Problem details:
Change every "logo" in the material below to "emblem" and write all of it out again with nothing else altered. Leave the pictures out.

[Start Recorded information]

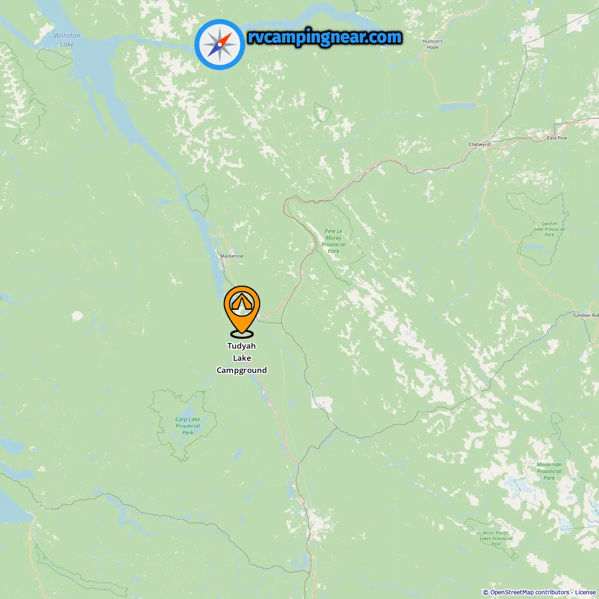Click the tent symbol inside the marker
This screenshot has width=599, height=599.
click(x=242, y=303)
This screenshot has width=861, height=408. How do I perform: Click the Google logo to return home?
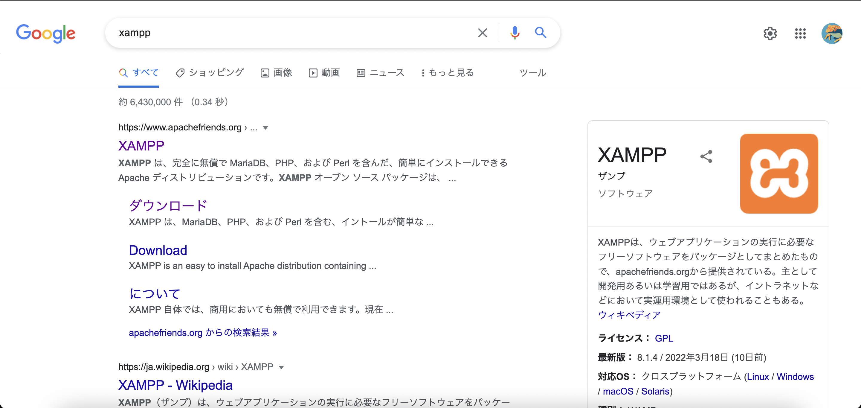click(45, 33)
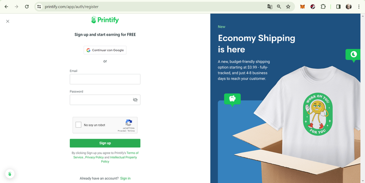Click the zoom magnifier icon in address bar

point(279,7)
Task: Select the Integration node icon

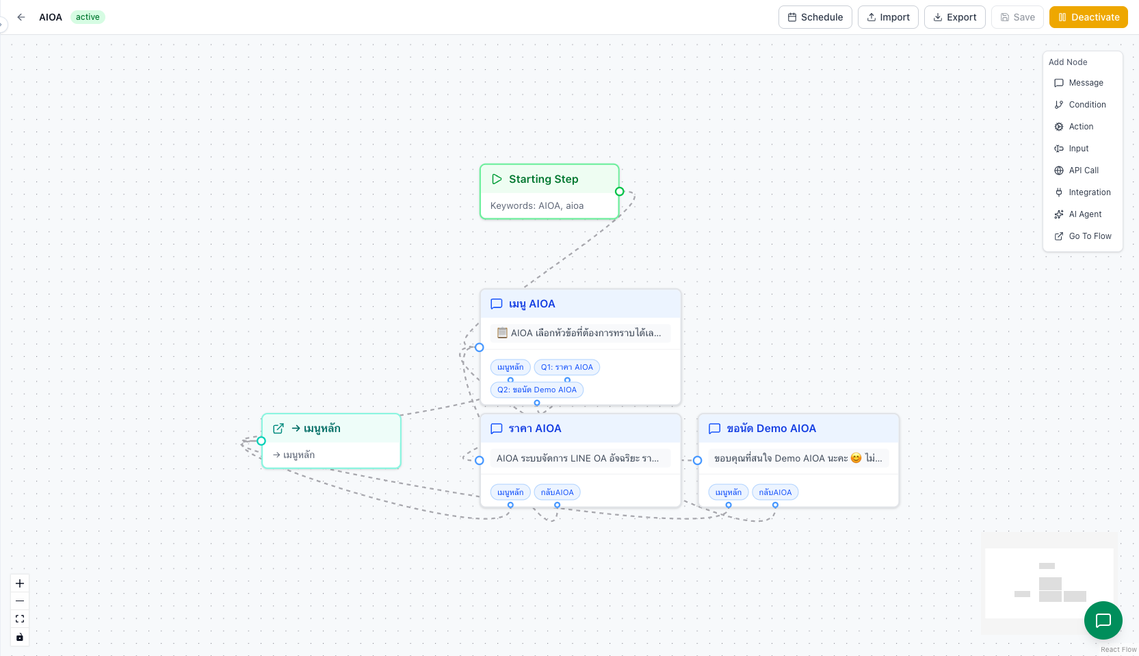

[End Recorded information]

Final result:
Click the tent symbol inside the marker
This screenshot has width=599, height=599.
click(x=242, y=303)
This screenshot has width=861, height=408. How do I perform: Click the Google emblem to return home?
click(45, 33)
Click the zoom magnifier icon in address bar

point(279,7)
Task: Select the Integration node icon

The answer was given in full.